Retail Channel Costs Which retail channel is right for your brand?
It depends on whether you’ve done your homework
Grocery stores, gourmet/specialty food stores, coffee chains, natural/health stores, club stores, mass merchandisers, discounters, airport kiosks, hotels, gas stations, vending machines,
What do buyers in each channel want? # 1 complaint: sellers do not take tome to [research and] understand the retailers’ and buyers’ needs
Many new market entrants fail to appreciate that they have to speculate to accumulate in this industry. You need to “open your wallets” and “pay to play.” And not too little. The food industry is not blackjack where you can pay a little and earn a liitle. It’s more like you put a bunch of money on the table and then it’s gone and you have to claw it back little by little
Natural Channel:
You cab get right to the consumer. Few wholesaler. But very restrictive in regards to products and a lot of work for little or no profitability and category review once a year, but if something cool comes along they will make room.

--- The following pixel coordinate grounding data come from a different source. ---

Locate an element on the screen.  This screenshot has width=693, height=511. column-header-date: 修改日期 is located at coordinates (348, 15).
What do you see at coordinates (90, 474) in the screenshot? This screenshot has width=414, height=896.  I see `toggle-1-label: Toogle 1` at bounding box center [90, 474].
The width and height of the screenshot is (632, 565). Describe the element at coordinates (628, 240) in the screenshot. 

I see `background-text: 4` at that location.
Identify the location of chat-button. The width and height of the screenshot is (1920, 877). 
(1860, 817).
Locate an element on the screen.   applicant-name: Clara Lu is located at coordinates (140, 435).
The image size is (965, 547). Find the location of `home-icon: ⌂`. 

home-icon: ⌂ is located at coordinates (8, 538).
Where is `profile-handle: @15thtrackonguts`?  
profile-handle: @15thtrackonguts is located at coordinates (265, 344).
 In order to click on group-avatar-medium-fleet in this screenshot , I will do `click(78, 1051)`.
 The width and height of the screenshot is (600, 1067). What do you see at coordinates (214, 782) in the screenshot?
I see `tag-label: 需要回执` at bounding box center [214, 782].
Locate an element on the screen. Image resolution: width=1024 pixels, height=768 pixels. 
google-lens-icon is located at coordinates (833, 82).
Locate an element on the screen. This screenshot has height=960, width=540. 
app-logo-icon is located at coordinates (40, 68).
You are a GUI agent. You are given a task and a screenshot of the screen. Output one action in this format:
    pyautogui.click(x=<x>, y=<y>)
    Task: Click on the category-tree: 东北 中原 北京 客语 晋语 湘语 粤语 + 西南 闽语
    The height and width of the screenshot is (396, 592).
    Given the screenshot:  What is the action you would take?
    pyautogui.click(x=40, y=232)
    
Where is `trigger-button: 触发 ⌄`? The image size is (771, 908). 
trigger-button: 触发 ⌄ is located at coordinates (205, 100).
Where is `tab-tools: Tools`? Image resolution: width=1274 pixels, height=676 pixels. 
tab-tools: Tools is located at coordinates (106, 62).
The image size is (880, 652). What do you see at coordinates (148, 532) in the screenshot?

Expensive to get in and keep shelf space
Specialty gourmet
Planogram not a big issue, constant change and in-out. Great place for trial and error. But: limited audience/sales per store and frequent market spend. Graduate to grocery if sakes and awareness goes up.
Grocery: well planogrammed center store, perimeter is open, but highly competitive. Hard to get appointment or stay on shelf for more than 6 months Store surveillance for OOS necessary, Expect to see finished products, not mock up and immediate delivery, not waiting two three months for imported products. Expectation of slotting, free fills or marketing support is huge. Category review and planogram changes once a year.
Club store:
Big potential top scale up, can go direct, but investment of special packs necessary and demo support
Convenience channel
Can be very profitable, very cost effective, but need strong sales pitch based on data and turns, your track record in other channels. Timing for category reviews 2 years
Foodservice channel
More and more packaged foods, but very fragmented broad distribution and planograms too mutable
Need broker support to get in,and get merchandising assistance, local market knowledge, knowledge of what marketing and trade dollars need to be spent where, how, and how much to pull brand levers
Selling to large supermarket chains
It can take up to 2 years to get listed at national accounts . This will depend on:
- Access to the buyer
- timing on category review
- broker and wholesaler involvement
- convincing sales presentation
- payment of listing fees and promotional allowances
- delivery terms and timing
- terms of import
For specialty food products, it usually takes 2-5 years of consumer trial and building a credible sales record at specialty food stores before you have a chance to make it to the “big league.” You need an experienced local broker representative to coordinate all activities and gain access to buyers.